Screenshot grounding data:
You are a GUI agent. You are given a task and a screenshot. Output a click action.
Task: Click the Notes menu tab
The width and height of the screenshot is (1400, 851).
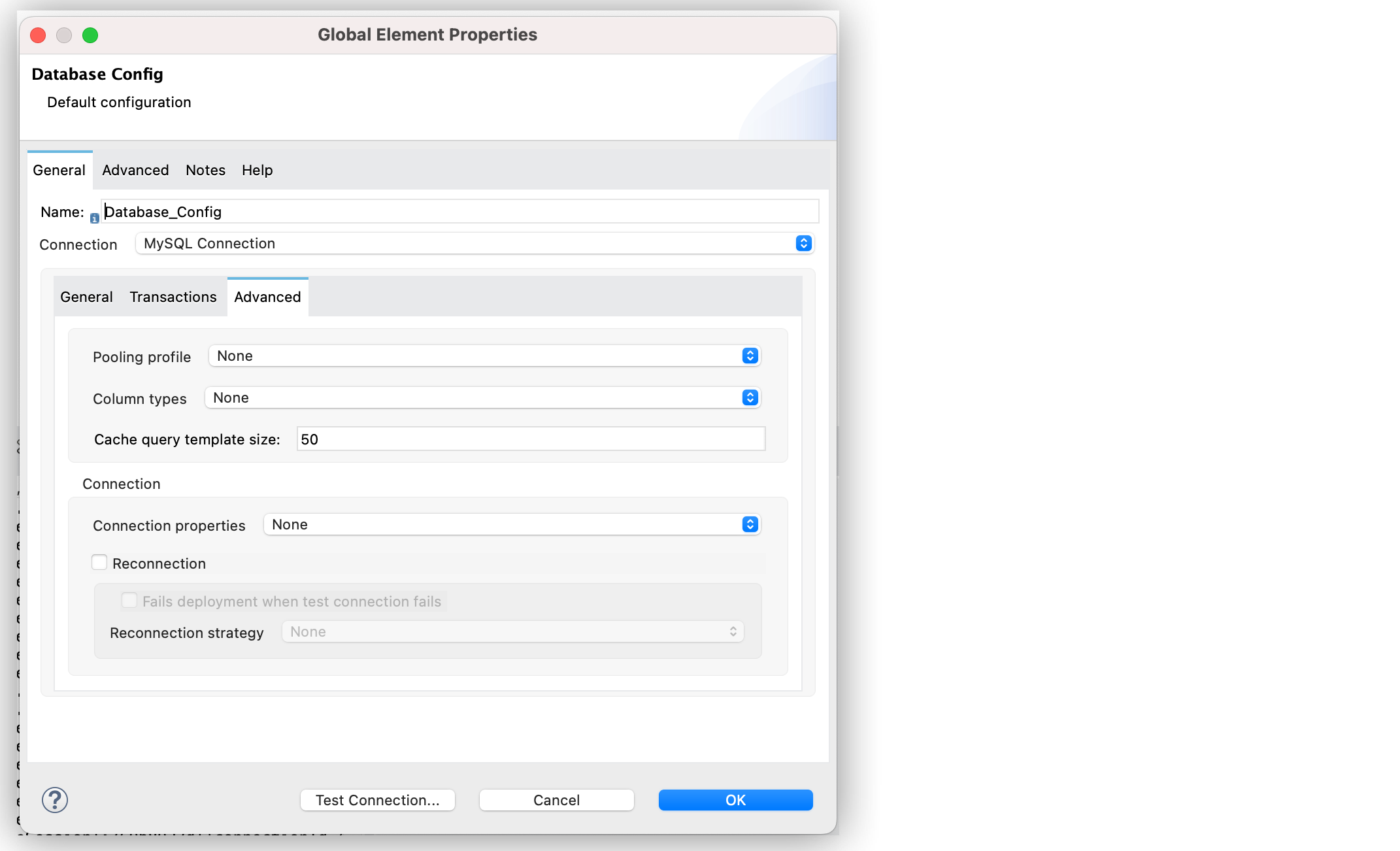[x=204, y=170]
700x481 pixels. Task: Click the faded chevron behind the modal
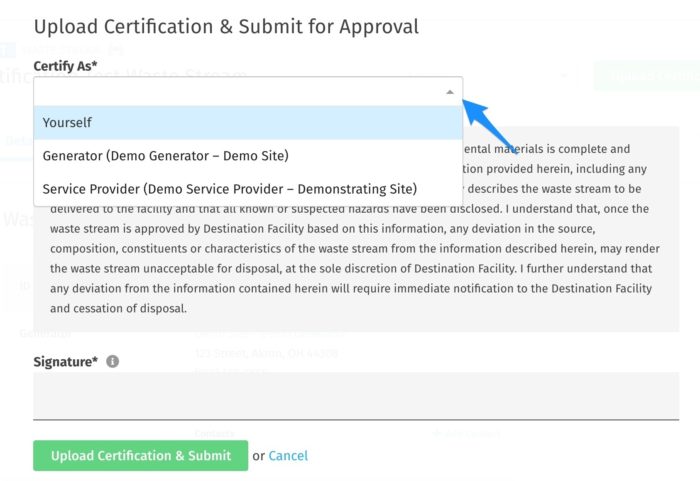[564, 75]
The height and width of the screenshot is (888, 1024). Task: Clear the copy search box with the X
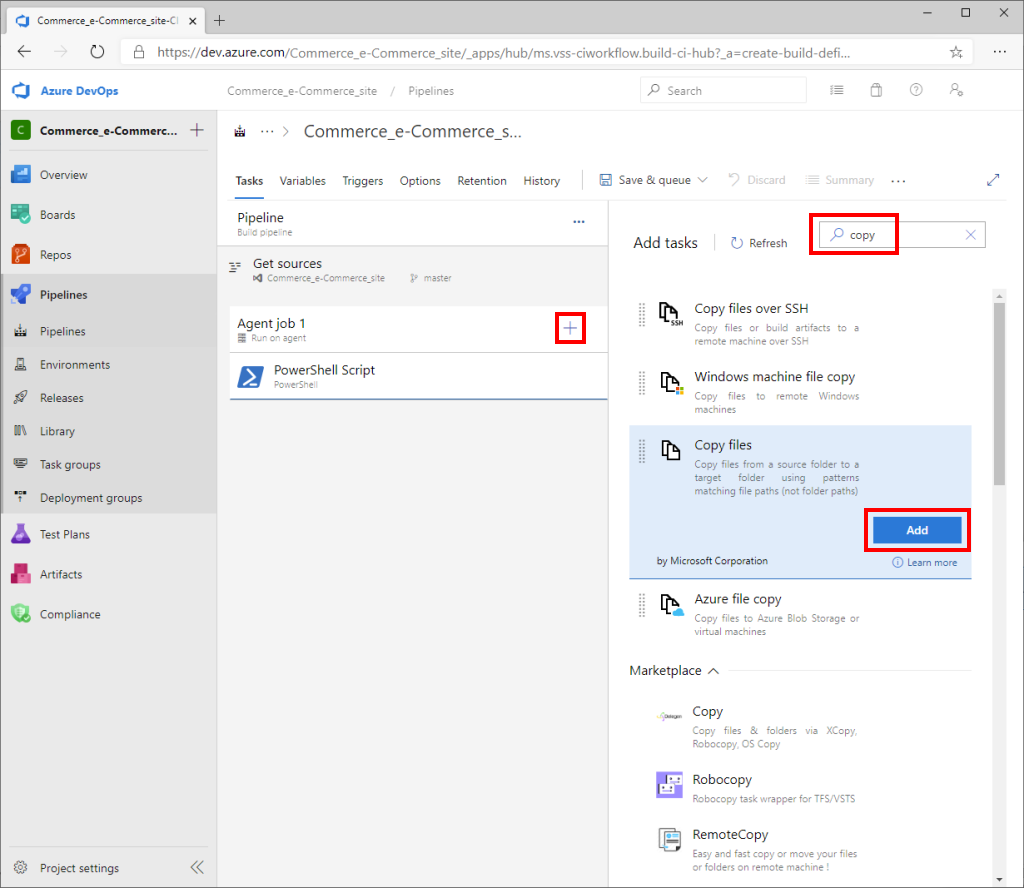[970, 234]
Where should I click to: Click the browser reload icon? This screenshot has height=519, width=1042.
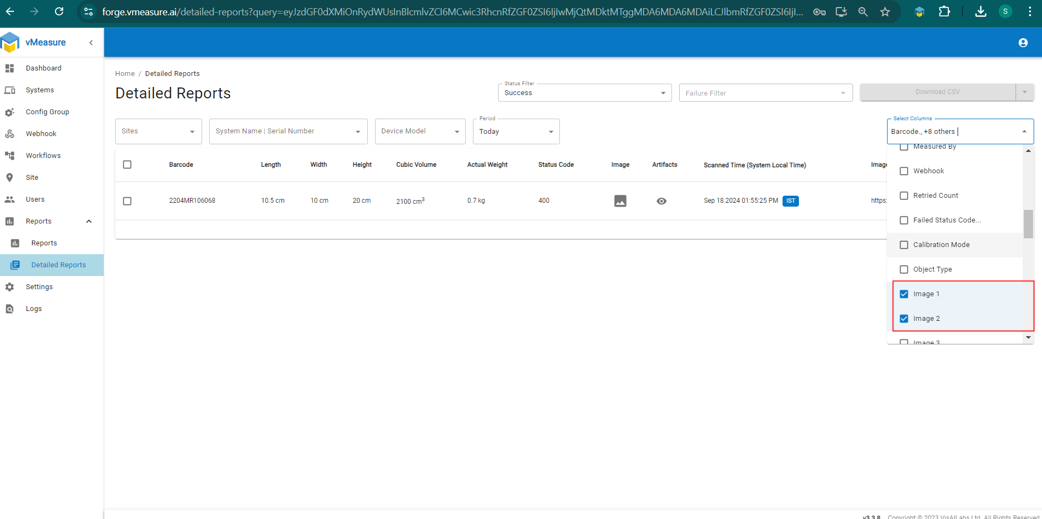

# [Work instruction]
Without the pictures, give back the entries exactly.

# [Solution to the exercise]
You are a GUI agent. You are given a task and a screenshot. Output a click action.
Task: Click the Notes menu tab
The width and height of the screenshot is (1400, 851).
[x=204, y=170]
700x481 pixels. Task: Click the faded chevron behind the modal
[564, 75]
The height and width of the screenshot is (888, 1024). Task: Clear the copy search box with the X
[970, 234]
Where should I click to: Click the browser reload icon? This screenshot has height=519, width=1042.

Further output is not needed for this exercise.